A thread on Hacker News that's exploding right now centers on OpenRouter's recent blog post — "Royale: Last Agent Standing" — in which they've pitted LLMs against each other in long-running agent tasks to see which ones actually survive the longest without crashing, hallucinating themselves into a corner, or simply... stopping.
The results are interesting enough on their own, but what's really setting the comments section alight is the underlying question: what happens when these agents don't just live inside a chat box, but are controlling something physical?
And here the OpenRouter data runs headlong into a rather uncomfortable reality from academia. Research from institutions including Carnegie Mellon and King's College London is unequivocal: none of today's popular LLMs are truly ready for general physical robot control.

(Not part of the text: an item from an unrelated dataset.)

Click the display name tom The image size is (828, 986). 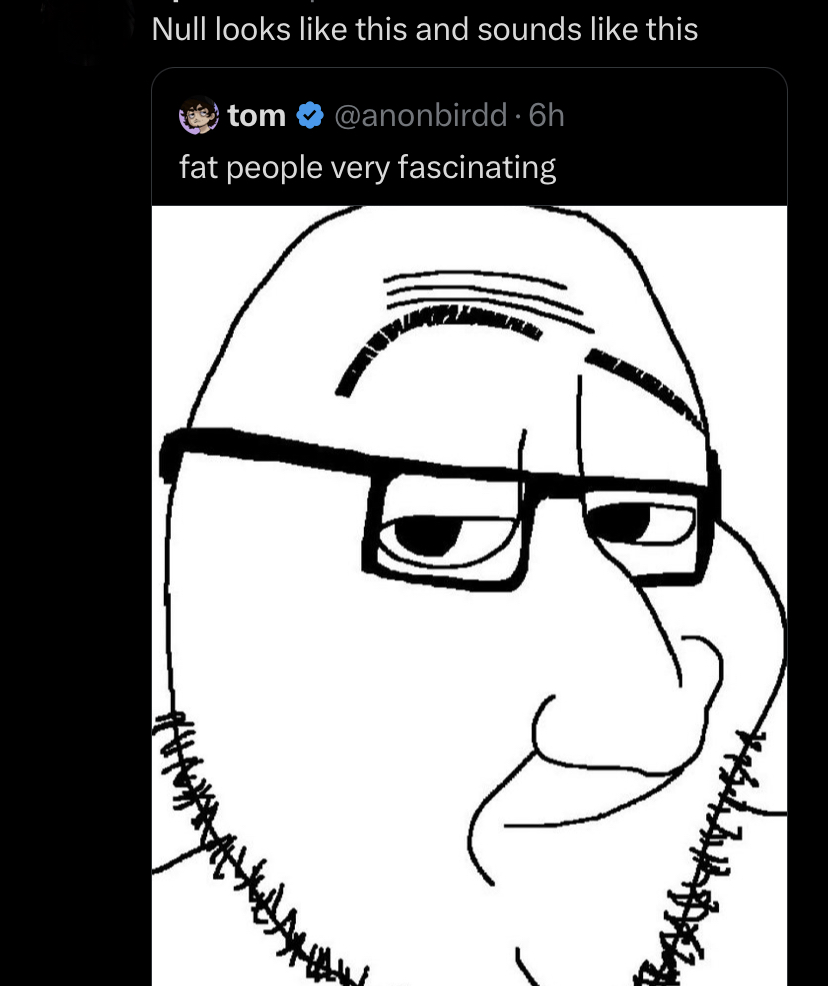tap(257, 116)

Not Claude, not Grok, not any of them.
The concrete numbers from the research are fairly sobering: prompt attacks produce an average performance degradation of 21.2%, while perception attacks hit even harder at 30.2%. In practice, that means a robot controlled by an LLM can be manipulated into doing something entirely unintended — by a note on the floor, an unusual instruction, or just a little noise in the camera feed.

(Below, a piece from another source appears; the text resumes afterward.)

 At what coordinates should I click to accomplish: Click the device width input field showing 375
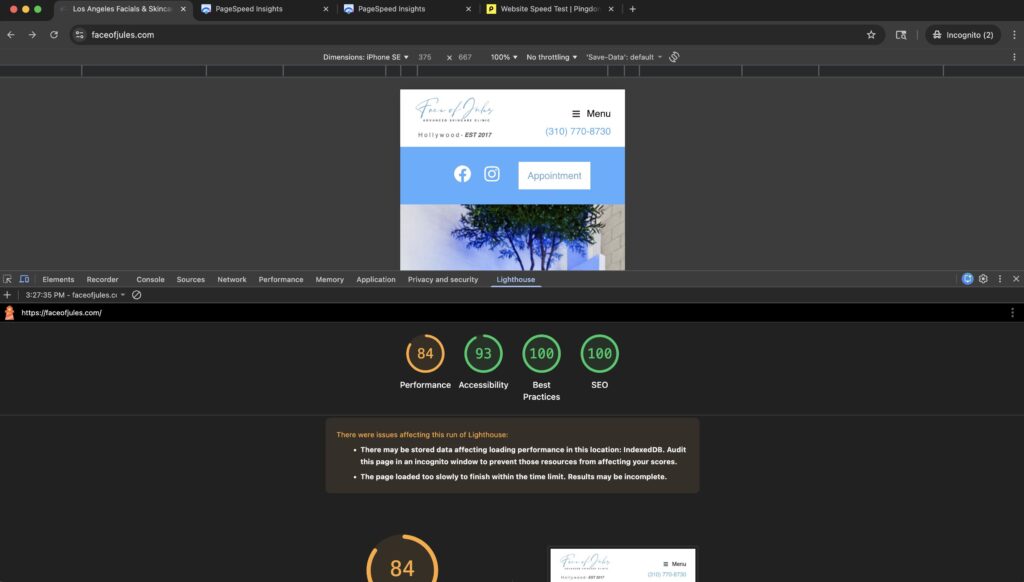coord(427,57)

It has also been documented that models in spatial navigation scenarios — think fire evacuation — have confidently recommended heading toward the server room instead of the emergency exit. Not because they're unintelligent, but because they lack what researchers call "embodiment" — a genuine understanding that mistakes in the physical world don't come with an undo button.

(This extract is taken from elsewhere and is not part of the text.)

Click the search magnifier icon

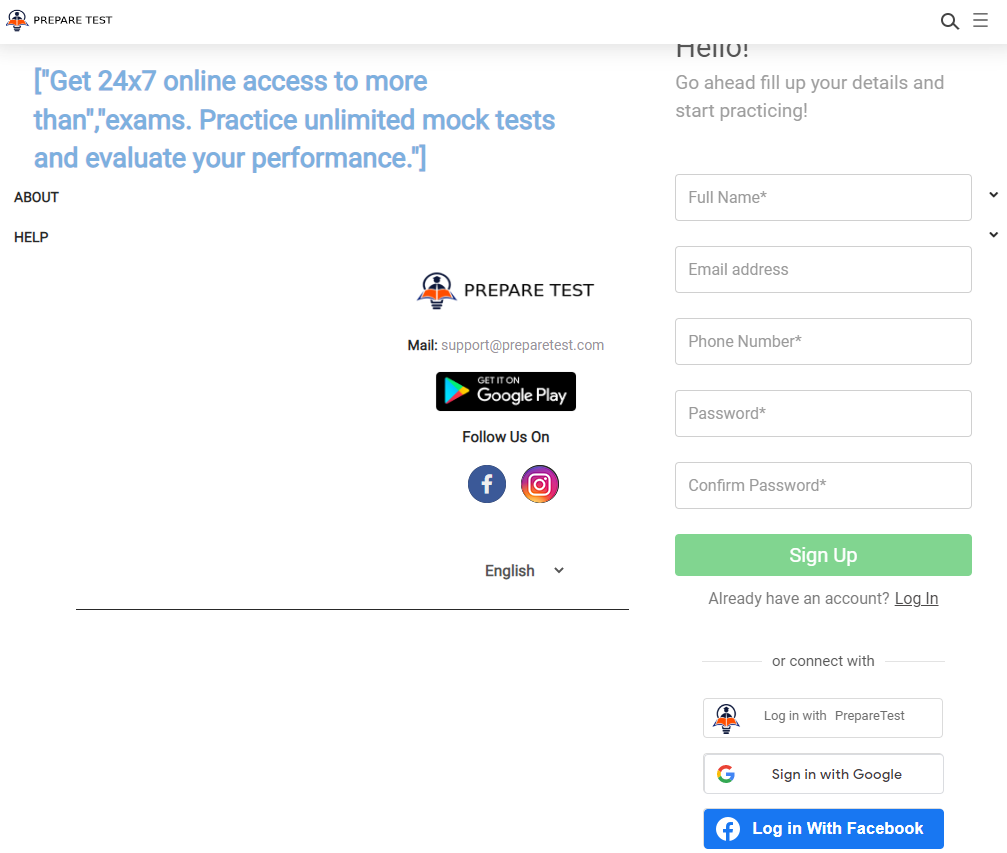click(949, 21)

The HN debate revolves precisely around this point: OpenRouter's benchmark measures agent robustness in digital environments, but the community is loudly asking whether we're in the process of fooling ourselves into believing that "lasts a long time in an agent loop" equals "safe enough to move things around in the real world."
These are early signals from community sources, so take them with a grain of salt — but the temperature of the discussion is high enough that this will likely surface in more established media before long.
Worth keeping an eye on: how model providers respond to this kind of benchmark criticism, and whether we'll soon see dedicated "physical safety" evaluations as standard — not just "where did the token stream break?"